**SET PROBLEM A:**
Echo the passage of the containerization text starting with "For developers, what" and going on through "what's in it?".
**SET PROBLEM B:**
Answer these questions from the containerization text:
(i) In the example scenario, where is most of the development or testing done?
(ii) What does a container share with other containers?
(iii) Which company commissioned the 2015 survey on the benefits of containers?

**SELECTED TEXT:**
Containerization

Containerization is a technique that allows software to run reliably regardless of the computing environment. By encapsulating software within isolated environments called containers, we can more reliably port software across operating systems and hardware infrastructures.

Let's say, most of the development or testing is done on a developer's laptop. The software may work as expected on the laptop but when deployed on the server the software fails. This could be because the server is using different versions of libraries, has a different configuration or interfaces differently to other components of the system. Containerization solves this problem by providing a consistent and isolated runtime environment regardless of the underlying OS or hardware infrastructure.

For developers, what this means is that we're no longer deploying just the application software but deploying container images that contain the app along with its dependencies.

Discussion

  • What's a container and what's in it?
    Understand containers by contrasting them against VMs. Source: Janetakis 2017.

    Containers consists of the runtime environment: an application, dependencies, libraries, binaries, and configuration files needed to run an application, bundled into one package. By containerizing the application platform and its dependencies, differences in OS distributions and underlying infrastructure are abstracted.

    Essentially, a container includes the application and all of its dependencies. It shares the OS kernel with other containers. It's not tied to a specific infrastructure: it only needs Docker Engine (or equivalent) installed on host. Thus, containers isolate the application process in user space on the host OS from other application processes.

  • What are the benefits of containers?
    Results of a survey on the benefits of containerization. Source: Coggin 2015.
    Results of a survey on the benefits of containerization. Source: Coggin 2015.

    A survey commissioned by Red Hat in 2015 showed that containers are seen to bring better security, efficiency, portability, flexibility and speed. More specifically, we can identify the following benefits:

    Benefits to Applications

    • Portable
    • Packaged in a standard way
    • Automated testing, packaging and integrations
    • Support newer microservices architectures
    • Alleviate platform compatibility issues

    Benefits to Deployment

    • Easy
    • Repeatable
    • Reliable deployments: improved speed and frequency of deployments
    • Consistent application lifecycle: configure once and run multiple times
    • Consistent environments: no more process differences between local, dev and staging environments
    • Simple scaling: Fast deployments ease the addition of workers and permit workload to grow and shrink for on-demand use cases
  • How is Virtualization different from Containerization?

**DATASET SECTION:**
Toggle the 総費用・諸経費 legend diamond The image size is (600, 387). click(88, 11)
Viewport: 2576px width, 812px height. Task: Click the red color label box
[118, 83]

**FULL ANSWER A:**
For developers, what this means is that we're no longer deploying just the application software but deploying container images that contain the app along with its dependencies.

Discussion

  • What's a container and what's in it?

**FULL ANSWER B:**
(i) On a developer's laptop.
(ii) The OS kernel.
(iii) Red Hat.